- **PARTS OF THE EXERCISE**:
a. In the advice column, what does Queenie suggest the husband hire if he can afford it?
b. Turn the paragraph of the advice column beginning "My wife and I have been living together" into a short bulleted list that keeps its main facts.
----- DOCUMENT PASSAGE
Dear Queenie,
My wife and I have been living together for about a year and got married a couple of months ago. I pay half of all the bills and buy the groceries, I help with the cooking and cleaning, take care of the yard and do repairs around the house.
I like things neat and clean, but my wife is such a slob. When she makes a snack in the kitchen she leaves a mess on the counter and in the sink. She never picks up the things she drops around the house, so I end up doing it for her.
Queenie, how do I get her to clean up her act?—Neat-freak husband
Dear Husband,
How is it you did not notice these things about your wife when you were living together before you got married?
If you talk this over with your wife you may be able to get her to pick up after herself – if not to be as neat as you would like, at least to be less sloppy. And, if you can afford it, it might help to hire a part-time, or even a full-time, housekeeper.
Dear Queenie,
My daughter and son-in-law got divorced recently and I just found out that a few months ago when she found out she was pregnant with their second child my daughter found a way to end the pregnancy because she knew they wouldn’t be together much longer.
I am totally against abortion because it is against my religion.
Queenie, how do I get over this and forgive my daughter?—Mourning my lost grandchild
Dear Mourning,
I understand why your daughter did not tell you all this, knowing how you feel about such things, and I am wondering how you found out, but that is beside the point.
Whatever your beliefs are, you have to accept the fact that others, even your own children, may not share them, and you have to accept their right to their own beliefs just as they have to accept your right to yours.
----------
----- INFORMATION SUPPLIED
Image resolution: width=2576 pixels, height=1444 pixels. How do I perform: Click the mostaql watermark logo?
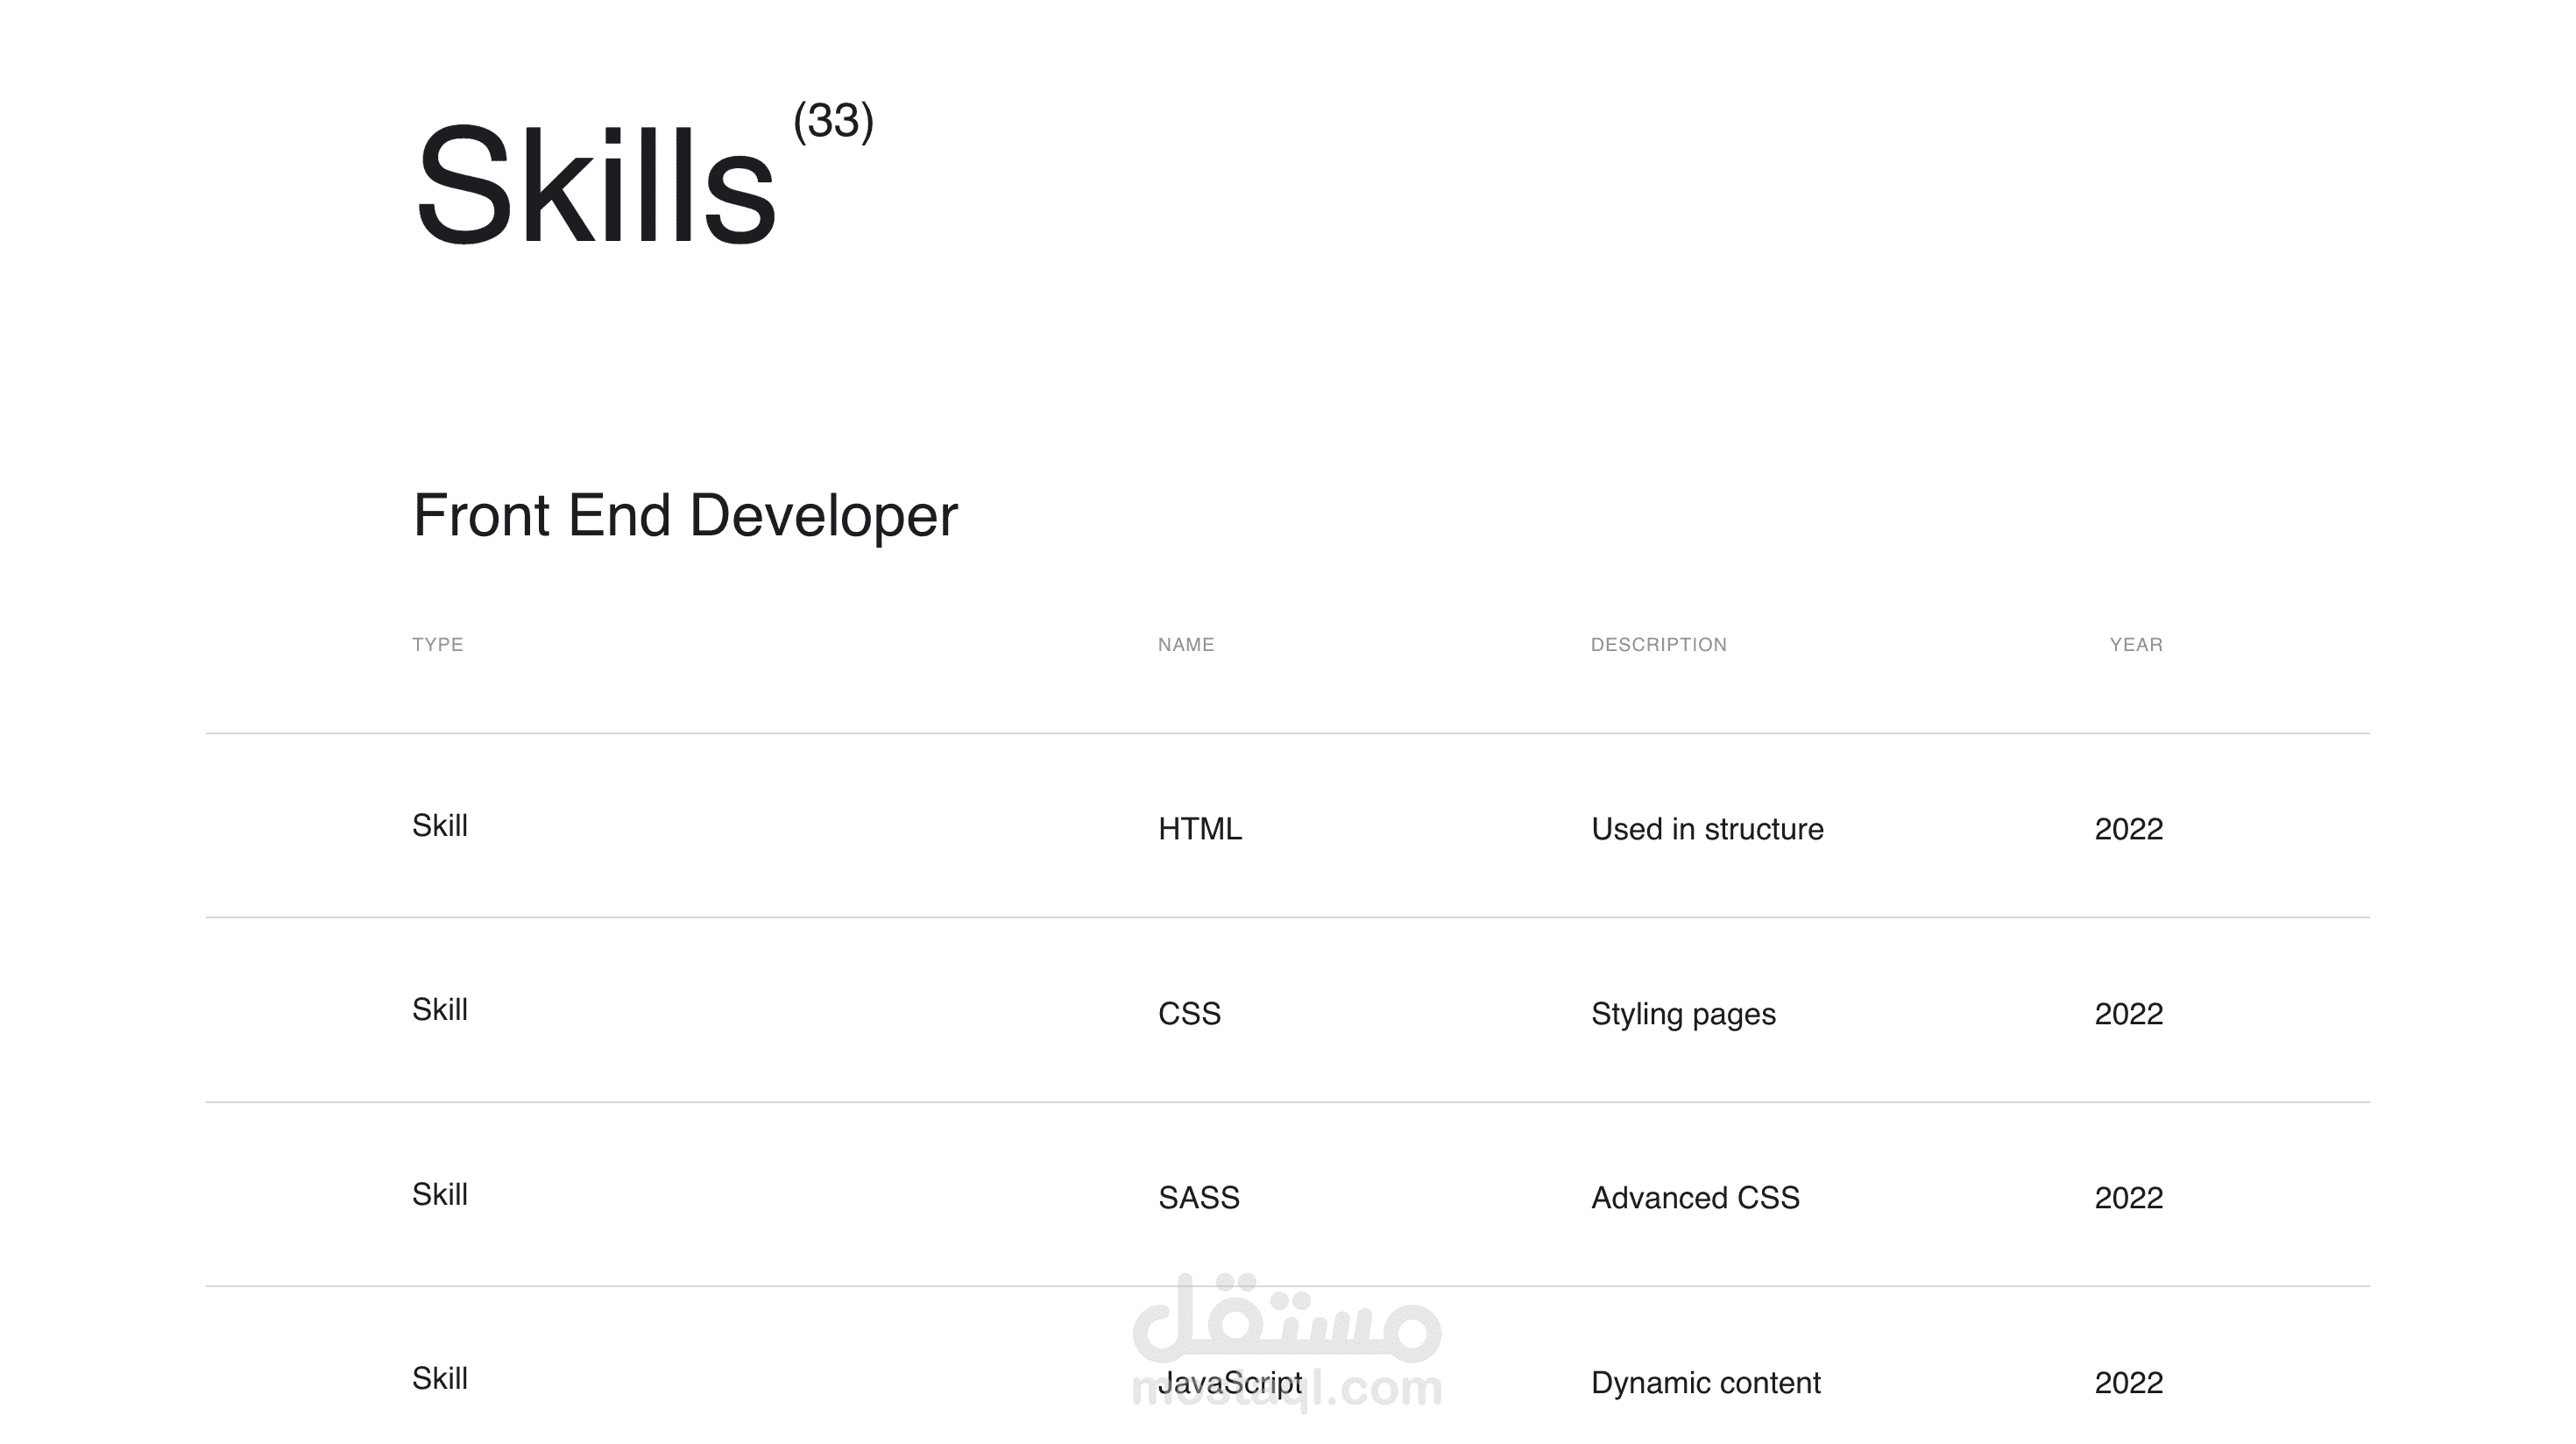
----------
- **SOLVED TASKS**:
a. A part-time, or even a full-time, housekeeper.

b.
- He and his wife have lived together for about a year and married a couple of months ago.
- He pays half of all the bills and buys the groceries.
- He helps with the cooking and cleaning.
- He takes care of the yard and does repairs around the house.